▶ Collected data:
● ● ● ● ●

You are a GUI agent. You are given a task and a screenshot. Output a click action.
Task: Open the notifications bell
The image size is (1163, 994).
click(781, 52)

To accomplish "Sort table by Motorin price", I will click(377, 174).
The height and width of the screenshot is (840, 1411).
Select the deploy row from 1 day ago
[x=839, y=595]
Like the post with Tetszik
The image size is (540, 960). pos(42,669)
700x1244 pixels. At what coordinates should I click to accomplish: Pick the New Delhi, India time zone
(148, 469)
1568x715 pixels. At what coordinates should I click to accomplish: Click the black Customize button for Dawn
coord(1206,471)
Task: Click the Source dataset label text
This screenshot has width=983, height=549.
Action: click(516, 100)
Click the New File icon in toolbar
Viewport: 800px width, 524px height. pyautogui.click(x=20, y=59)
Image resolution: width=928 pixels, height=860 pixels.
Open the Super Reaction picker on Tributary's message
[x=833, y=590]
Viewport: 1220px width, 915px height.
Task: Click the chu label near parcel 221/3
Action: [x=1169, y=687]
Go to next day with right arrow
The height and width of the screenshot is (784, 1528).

● ● ● ● ●

▶ Your assignment:
The answer must be an exact copy of the lines from the one containing "Go to next day with right arrow" through the last line of the records, both included.

▶ Answer for this exercise:
Go to next day with right arrow
The height and width of the screenshot is (784, 1528).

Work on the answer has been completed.